> _SET EXERCISE_:
Identify each line in the material below that contains the string "pyautogui", and copy every one of those lines.

--- START OF DATA FOR THIS TASK ---

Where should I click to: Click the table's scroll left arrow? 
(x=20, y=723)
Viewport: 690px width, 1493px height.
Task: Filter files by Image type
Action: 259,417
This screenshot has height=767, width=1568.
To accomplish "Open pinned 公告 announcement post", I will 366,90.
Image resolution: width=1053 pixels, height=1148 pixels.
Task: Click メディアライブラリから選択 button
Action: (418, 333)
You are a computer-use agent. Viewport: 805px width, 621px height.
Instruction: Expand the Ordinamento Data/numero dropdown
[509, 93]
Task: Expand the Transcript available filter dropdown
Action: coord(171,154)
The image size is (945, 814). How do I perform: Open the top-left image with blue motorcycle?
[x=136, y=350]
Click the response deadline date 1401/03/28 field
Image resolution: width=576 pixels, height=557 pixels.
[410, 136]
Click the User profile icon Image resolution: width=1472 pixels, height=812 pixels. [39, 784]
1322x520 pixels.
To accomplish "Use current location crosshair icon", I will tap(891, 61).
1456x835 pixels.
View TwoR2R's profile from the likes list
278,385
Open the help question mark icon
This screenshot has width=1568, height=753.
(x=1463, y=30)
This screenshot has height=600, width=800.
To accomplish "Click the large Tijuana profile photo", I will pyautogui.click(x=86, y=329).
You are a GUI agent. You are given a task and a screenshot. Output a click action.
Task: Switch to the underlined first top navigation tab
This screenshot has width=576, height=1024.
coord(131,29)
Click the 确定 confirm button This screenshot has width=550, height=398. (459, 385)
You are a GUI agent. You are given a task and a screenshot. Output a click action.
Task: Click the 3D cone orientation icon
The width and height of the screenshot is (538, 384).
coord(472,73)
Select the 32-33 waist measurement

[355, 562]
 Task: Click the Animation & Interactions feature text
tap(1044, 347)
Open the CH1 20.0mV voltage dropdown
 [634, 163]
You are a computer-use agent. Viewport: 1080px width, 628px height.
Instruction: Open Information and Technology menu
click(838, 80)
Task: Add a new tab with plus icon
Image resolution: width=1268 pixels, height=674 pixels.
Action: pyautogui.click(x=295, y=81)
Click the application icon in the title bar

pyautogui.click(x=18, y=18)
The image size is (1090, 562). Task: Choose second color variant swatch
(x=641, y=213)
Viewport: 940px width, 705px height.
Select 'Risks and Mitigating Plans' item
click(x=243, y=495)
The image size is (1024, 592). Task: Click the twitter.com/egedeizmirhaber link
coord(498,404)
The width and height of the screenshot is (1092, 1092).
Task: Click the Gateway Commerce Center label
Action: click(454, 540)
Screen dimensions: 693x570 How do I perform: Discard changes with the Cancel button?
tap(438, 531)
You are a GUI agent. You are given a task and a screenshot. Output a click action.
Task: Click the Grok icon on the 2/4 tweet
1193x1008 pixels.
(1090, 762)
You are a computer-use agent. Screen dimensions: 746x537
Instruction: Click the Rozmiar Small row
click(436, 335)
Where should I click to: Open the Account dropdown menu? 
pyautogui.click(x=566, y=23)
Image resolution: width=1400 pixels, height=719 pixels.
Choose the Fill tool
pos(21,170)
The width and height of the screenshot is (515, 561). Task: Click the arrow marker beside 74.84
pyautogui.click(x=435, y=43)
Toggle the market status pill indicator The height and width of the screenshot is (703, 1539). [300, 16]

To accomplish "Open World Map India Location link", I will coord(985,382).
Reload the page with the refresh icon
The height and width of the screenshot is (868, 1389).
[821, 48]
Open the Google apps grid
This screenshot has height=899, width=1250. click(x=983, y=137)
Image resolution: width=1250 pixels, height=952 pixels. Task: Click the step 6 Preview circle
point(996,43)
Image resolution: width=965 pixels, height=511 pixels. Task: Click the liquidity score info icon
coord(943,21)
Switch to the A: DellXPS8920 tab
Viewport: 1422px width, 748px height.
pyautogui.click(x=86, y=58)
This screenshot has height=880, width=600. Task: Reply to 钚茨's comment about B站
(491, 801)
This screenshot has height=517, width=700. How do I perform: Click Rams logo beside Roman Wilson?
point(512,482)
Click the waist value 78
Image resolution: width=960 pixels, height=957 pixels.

--- END OF DATA FOR THIS TASK ---

> _WORKED ANSWER_:
To accomplish "Click the large Tijuana profile photo", I will pyautogui.click(x=86, y=329).
Action: pyautogui.click(x=295, y=81)
pyautogui.click(x=18, y=18)
pyautogui.click(x=566, y=23)
pyautogui.click(x=435, y=43)
pyautogui.click(x=86, y=58)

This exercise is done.